I remember going to the beach when I was little.  Not a specific trip, but they were all sort of the same, anyway.  I’ve always liked playing in the ocean, even though I also find it a scary, vast, unknowable place.  This means that I was often pushed under waves much larger than me, tossed and tumbled and breathless.  I would scrape my arms and legs against the sand at the bottom of the wave, wondering if I would ever stand on solid ground again.  Then, suddenly, I would be above the surface of the water.  I would breathe in, and I would look around me, and I would be thankful for having made it through.  This is what I think of when I think that “this too shall pass.”  I also think of running to my mom, and her holding me, encouraging me to move past the pain or fear of wiping out under a wave, and swim again.  

3. Faith
I’ve gone to church every week for approximately my whole life, but that’s not really the kind of faith that I’m talking about (though my mother did inspire that to a great degree as well).  The faith that I am talking about is earthly, impermanent, and therefore uniquely precious.  My mother has never given up on me.  I have been an absolute wretch at times.  I have been through so many highs and so many lows, and they have been mirrored by horrible ups and downs in attitude.  This has meant a lot of difficulty, I imagine, in raising me.  I don’t think that it’s too remarkably different from many other teenagers, but knowing who I was during those times, I have nothing but awe for my mother.  My mom would listen to me complain or argue and be generally frustrating, and after all of that, she would comfort me when I would reach the eventual breaking point.  She would reassure me that I was not a bad person, and she would offer me advice on how to proceed from where I was.

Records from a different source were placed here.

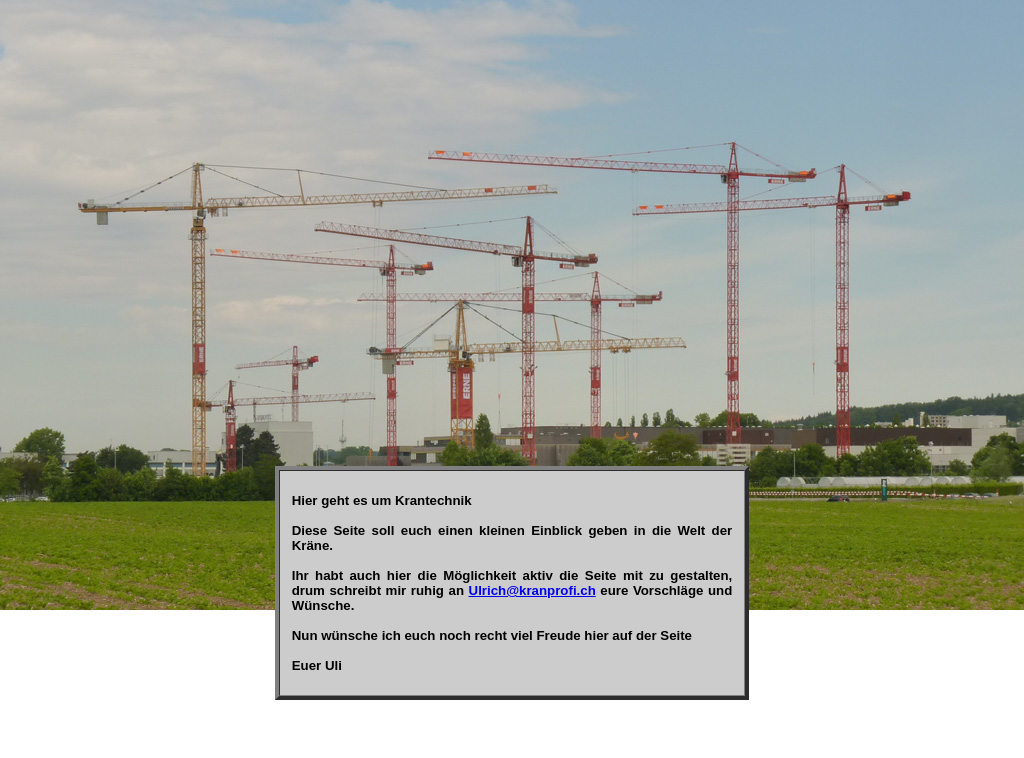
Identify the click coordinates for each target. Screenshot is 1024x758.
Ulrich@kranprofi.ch (532, 590)
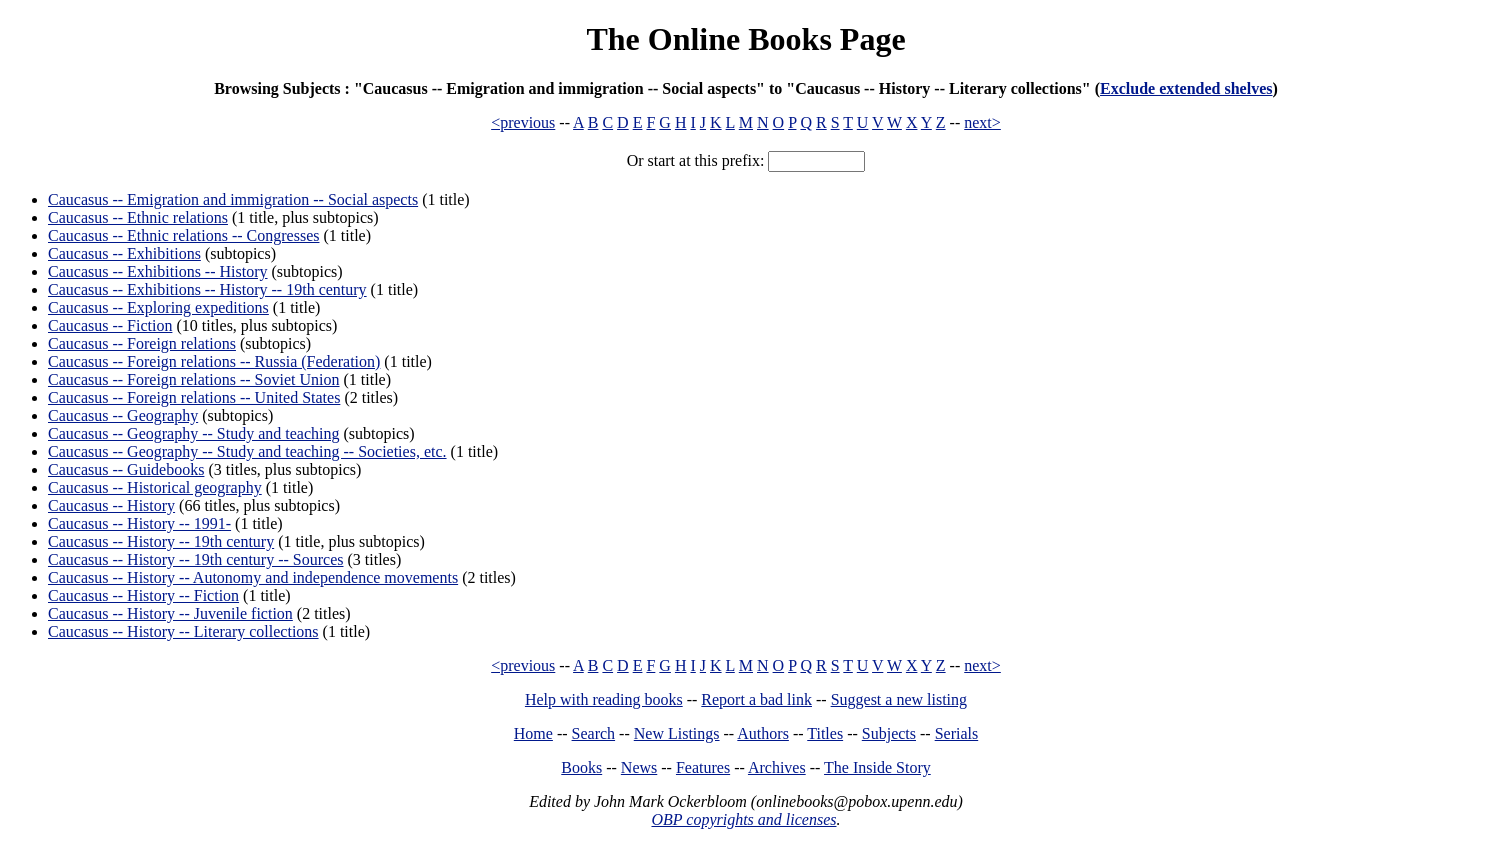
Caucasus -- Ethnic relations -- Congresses (183, 235)
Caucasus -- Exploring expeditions (158, 307)
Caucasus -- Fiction (110, 325)
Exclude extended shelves (1186, 88)
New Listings (677, 733)
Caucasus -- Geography (123, 415)
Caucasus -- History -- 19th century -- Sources (195, 559)
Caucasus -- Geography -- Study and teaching (193, 433)
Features (703, 767)
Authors (763, 733)
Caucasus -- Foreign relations (142, 343)
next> (982, 122)
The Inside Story (877, 767)
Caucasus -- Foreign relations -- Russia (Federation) (214, 361)
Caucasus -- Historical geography (155, 487)
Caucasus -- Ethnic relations (138, 217)
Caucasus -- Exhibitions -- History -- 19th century (207, 289)
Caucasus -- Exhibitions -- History (158, 271)
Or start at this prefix (693, 160)
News (639, 767)
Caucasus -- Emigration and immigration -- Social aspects (233, 199)
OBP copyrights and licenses (743, 819)
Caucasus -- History (111, 505)
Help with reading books (604, 699)
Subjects (889, 733)
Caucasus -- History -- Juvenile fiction (170, 613)
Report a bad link (756, 699)
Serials (957, 733)
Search (594, 733)
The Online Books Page (745, 39)
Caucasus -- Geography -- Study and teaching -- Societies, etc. (247, 451)
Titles (825, 733)
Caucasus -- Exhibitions (124, 253)
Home (533, 733)
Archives (777, 767)
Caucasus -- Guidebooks (126, 469)
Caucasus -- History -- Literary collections (183, 631)
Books (581, 767)
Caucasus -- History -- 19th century (161, 541)
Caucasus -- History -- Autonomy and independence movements (253, 577)
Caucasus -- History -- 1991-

I have always been a very feeling person.  I cry a lot, and I laugh a lot.  I put a lot of energy into other people, and it can be difficult, because while I can know that I am a good person, a good friend, I still sometimes doubt myself.  I wonder if I am putting in enough energy.  I think that I am doing something wrong, that I earn the bad things that happen.  My mother never lets me continue down these paths of thought.  She reassures me, reminds me that I am good.
I have learned this reassuring behavior.  When others come to me, questioning themselves, or doubting their ability to continue, I may not always know the perfect thing to say, but I know that I have faith in them.  I believe in their ability to carry on, and their potential.  But I would never have been able to have that if I did not have my mom, always backing me up, always encouraging me, and always helping me find my way when I am lost.  
So many of my friends call me “mom,” and I take a lot of pride in that.  My mom has been the most important part of my life for basically all of my life.  My mom has been a rock as well as a soft place to land, never letting me feel poorly about myself.  To be compared to the title of “mom” is the greatest honor I can imagine.  To be seen as someone who can offer that much support and love is such an incredible compliment, and I am so grateful to have a mother to allow it to be that way.  

This list could go on.  I could write for days and days about all of the things that I feel so blessed to have been given by my mother.  A penchant for melancholy music, as well as an appreciation for upbeat, poppy tunes; a love for dogs, and a desire to adopt five at once; the hobby of attending Sunday open houses when I’m not even in the market for a new house, and so much more.  So, thank you, Mama, for all of this and everything else.  Happy Mother’s Day.